Did We Miss May?

All the talk about religious freedom has turned the calendar ahead to June — the traditional month of weddings. Kevin DeYoung reminds us why marriage ceremonies are so important:

A wedding ceremony, in the Christian tradition, is first of all a worship service. So if the union being celebrated in the service cannot be biblically sanctioned as a an act of worship, we believe the service lends credence to a lie. We cannot come in good conscience and participate in a service of false worship. I understand that sounds not very nice, but the conclusion follows from the premise; namely, that the “marriage” being celebrated is not in fact a marriage and should not be celebrated.
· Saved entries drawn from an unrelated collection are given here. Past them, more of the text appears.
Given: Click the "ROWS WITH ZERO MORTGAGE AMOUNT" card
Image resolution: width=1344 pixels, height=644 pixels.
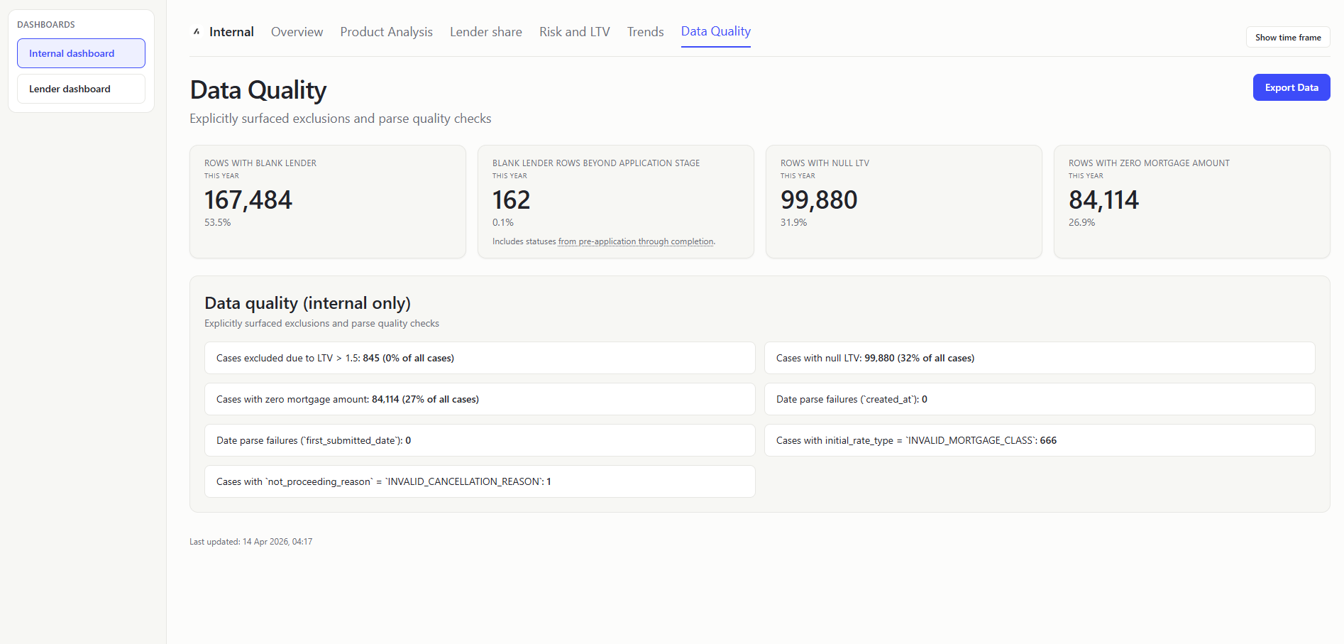Looking at the screenshot, I should coord(1191,202).
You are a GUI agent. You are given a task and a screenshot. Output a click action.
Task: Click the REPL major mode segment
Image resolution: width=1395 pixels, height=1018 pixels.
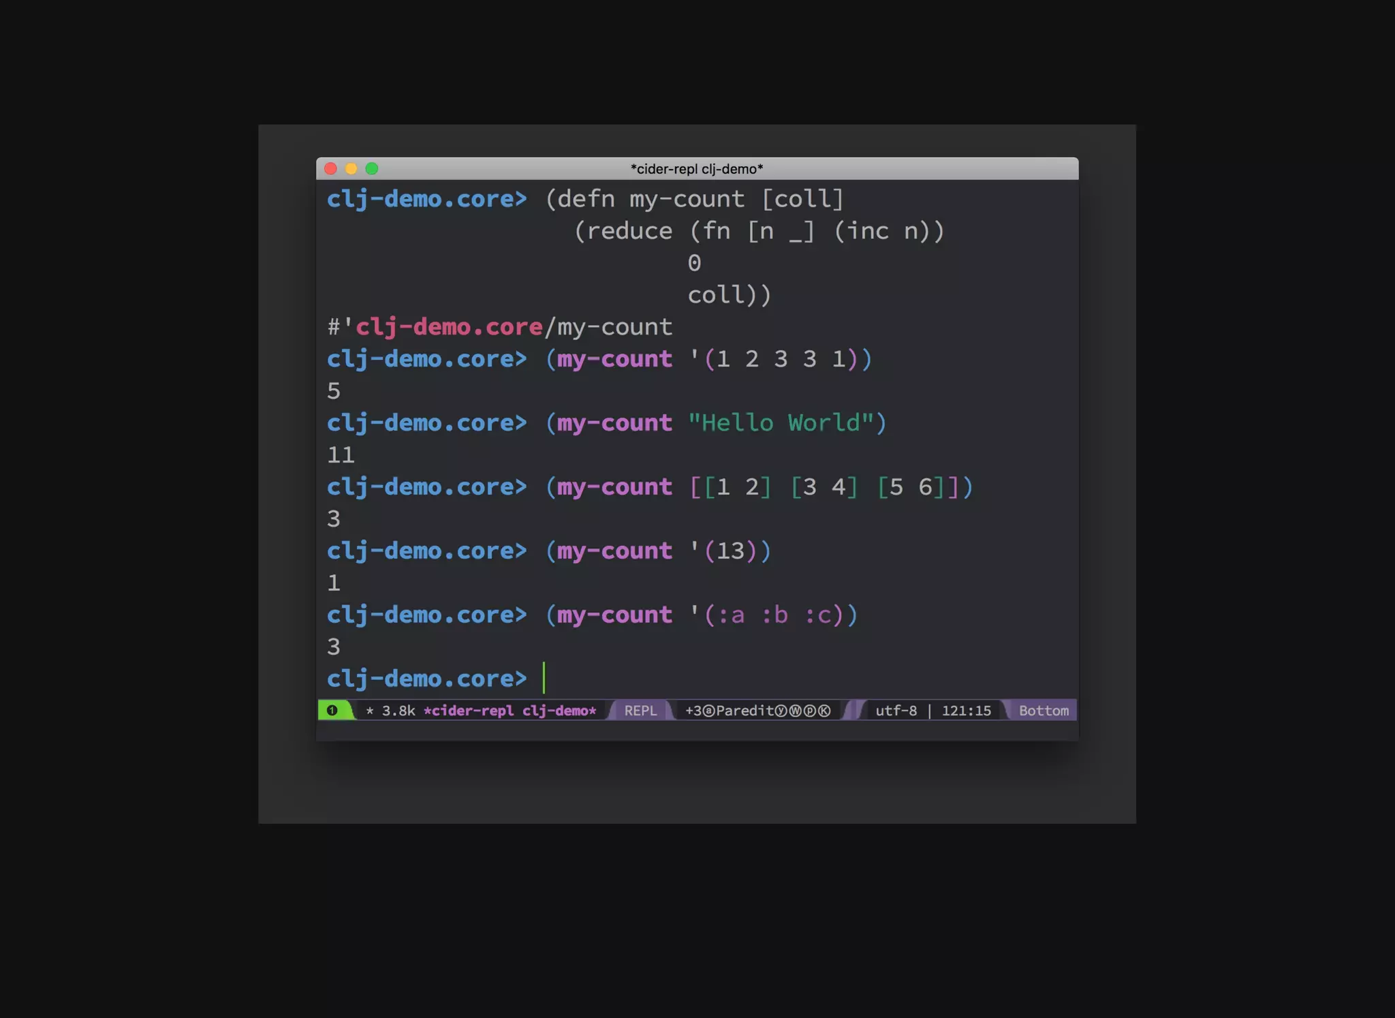click(x=640, y=711)
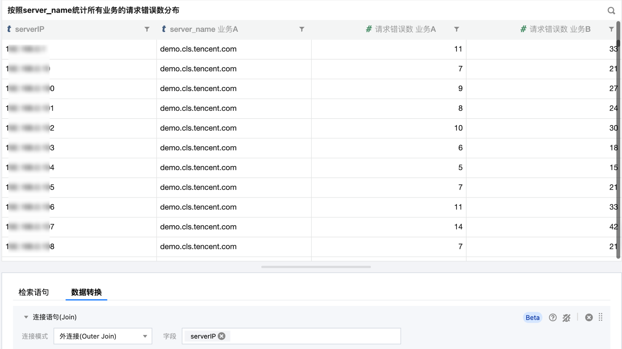Click the drag handle dots icon
This screenshot has height=349, width=622.
601,317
Moreover, there has long been an understanding that those present at a marriage ceremony are not just casual observers, but are witnesses granting their approval and support for the vows that are to be made. That’s why the traditional language speaks of gathering “here in the sight of God, and in the face of this congregation.”

This is true.

But have Christians truly been relying on such convictions in the way they practice wedding ceremonies? When my brother was married in 1973, the ceremony was simple and the reception even simpler — cake and punch in the church basement. (For all fathers with daughters out there, one phrase — “cake and punch, cake and punch.”) By the time of mine eight years later, we upgraded to upscale finger food, and a trio of string instruments at an offsite location — one that wouldn’t allow champagne or wine (which was just as well because both sets of parents were abstainers). Today, a Christian family can’t hold a wedding and reception for under five figures — or a good down payment on a home, and the list of guests is a sign of which friends and family need to be honored or included.

In other words, Christians have hardly preserved a distinct way of doing marriage but have joined the surrounding culture in turning it into something excessive — sort of the marriage version of the Super Bowl.

So if Kevin wants us to go back to simpler times, fine and good. But let’s not act like Christians have been preserving the sanctity of ceremonies or vows or commitments. And let’s not forget the way gay marriage has spooked us into rethinking marriage. We didn’t object to weddings when our non-Christian neighbors invited us to the local mainline Protestant church for the ceremony and the country club for the reception. But now we do.